Abstract
The widespread prevalence of Web browsing may lead to Internet Addiction Disorder (IAD), which impacts negatively on Web users' general health. Young people who are very active online are prone to suffer from IAD. It negatively affects their academic performance and social lives. The earlier the detection, the better the treatment. Therefore, this pilot study aimed to predict IAD among the youth to encourage early treatment.
The sample included 30 undergraduate students at Universitas Indonesia (UI). Their Web browsing histories for five weeks were recorded from their laptops and analyzed using the support vector machine (SVM) with radial basis function (RBF) kernel as a machine learning method for prediction. The results were subsequently compared using ensemble learning, such as random forest (RF) and gradient boosting (GB). It was then matched with respondents' responses to an Internet Addiction Test (IAT) questionnaire, which measures IAD levels. Respondents' general health data were collected with the 12-item General Health Questionnaire (GHQ-12). Features from Web browsing histories were extracted to classify activities in five types. These are information retrieval (IR), instant messaging (IM), social networking services (SNS), leisure, and online shopping (OS). The extracted features became input to classify participants' IAD. The results were compared with their IAD results from the IAT questionnaire.
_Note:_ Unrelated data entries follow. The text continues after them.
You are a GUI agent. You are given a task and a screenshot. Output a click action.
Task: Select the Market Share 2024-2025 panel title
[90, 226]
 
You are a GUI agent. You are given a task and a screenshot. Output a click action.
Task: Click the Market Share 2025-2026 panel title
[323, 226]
Machine learning was also employed to classify the input into respondents' general health (GH) status, which was matched with their responses to the GHQ-12 questionnaire.
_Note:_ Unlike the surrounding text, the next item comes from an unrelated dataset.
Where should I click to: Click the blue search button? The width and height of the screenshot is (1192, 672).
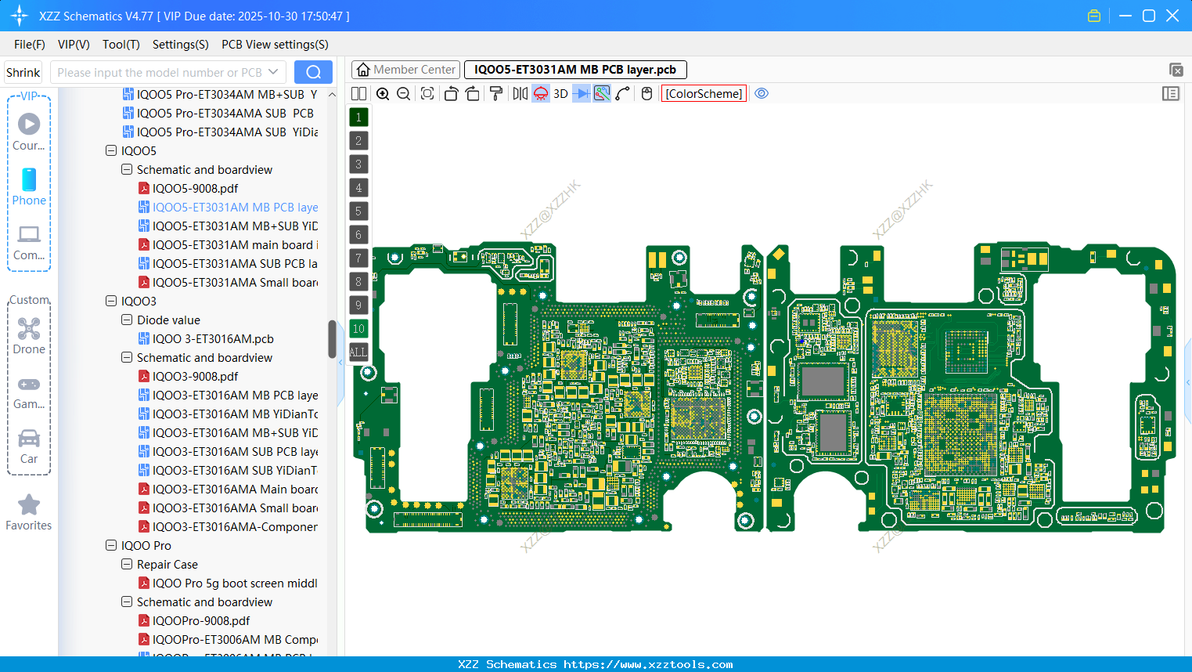coord(313,72)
The findings revealed that the prediction accuracies were 66.67% for the IAD status and 65.17% for the GH status employing SVM. The precisions for predicting IAD and GH were 63.33% and 44.33%, according to RF. Moreover, the accuracies were 63.33% and 67.17%, according to GB. Results indicated that RF decreased prediction accuracies, but GB was slightly different from SVM.
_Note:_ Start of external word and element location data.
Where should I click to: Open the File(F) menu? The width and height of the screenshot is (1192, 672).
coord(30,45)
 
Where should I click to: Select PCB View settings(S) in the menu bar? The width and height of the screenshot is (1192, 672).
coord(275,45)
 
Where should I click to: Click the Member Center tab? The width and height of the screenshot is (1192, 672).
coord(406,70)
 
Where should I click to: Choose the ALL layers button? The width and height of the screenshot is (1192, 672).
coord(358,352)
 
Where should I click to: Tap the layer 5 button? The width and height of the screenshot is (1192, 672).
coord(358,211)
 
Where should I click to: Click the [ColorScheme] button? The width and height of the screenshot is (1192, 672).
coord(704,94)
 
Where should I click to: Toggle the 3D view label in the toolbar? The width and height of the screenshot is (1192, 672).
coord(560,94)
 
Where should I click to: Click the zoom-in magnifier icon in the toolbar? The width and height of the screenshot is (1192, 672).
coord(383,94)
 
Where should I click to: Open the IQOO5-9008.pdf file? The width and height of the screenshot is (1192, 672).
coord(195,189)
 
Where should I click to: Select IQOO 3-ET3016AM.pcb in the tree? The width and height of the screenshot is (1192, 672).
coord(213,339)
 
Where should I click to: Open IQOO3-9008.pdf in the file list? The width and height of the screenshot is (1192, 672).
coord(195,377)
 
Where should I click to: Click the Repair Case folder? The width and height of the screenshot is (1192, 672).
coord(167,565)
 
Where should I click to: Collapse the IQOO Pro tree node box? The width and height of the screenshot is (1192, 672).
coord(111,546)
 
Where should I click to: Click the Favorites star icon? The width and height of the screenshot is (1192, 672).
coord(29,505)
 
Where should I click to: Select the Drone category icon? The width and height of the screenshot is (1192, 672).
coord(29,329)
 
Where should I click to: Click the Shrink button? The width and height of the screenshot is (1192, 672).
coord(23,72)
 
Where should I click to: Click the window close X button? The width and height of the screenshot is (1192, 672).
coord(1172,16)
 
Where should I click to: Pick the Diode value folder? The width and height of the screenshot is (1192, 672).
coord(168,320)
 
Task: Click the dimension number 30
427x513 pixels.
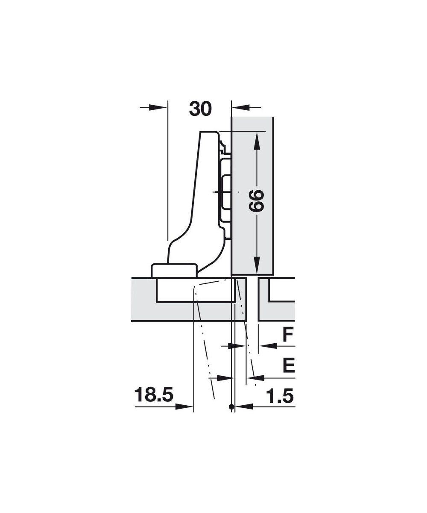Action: pos(200,109)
For each classifier, IAD status was predicted more accurately than GH status. An alternative to improve the outcomes is gaining data from the Internet firewall instead of the Web browsing history from users' laptops. It can provide richer and more realistic records of Web access, which are collected from any devices connected to the university's computer networks. However, it requires consent from the participants and authority managing the infrastructure. If each class has a balanced example, we plan to add more features and employ other types of ensemble learning for higher accuracy. Furthermore, performing a multiclass prediction can demonstrate specific IAD severity levels and the class of mental health status, i.e., anxiety and depression.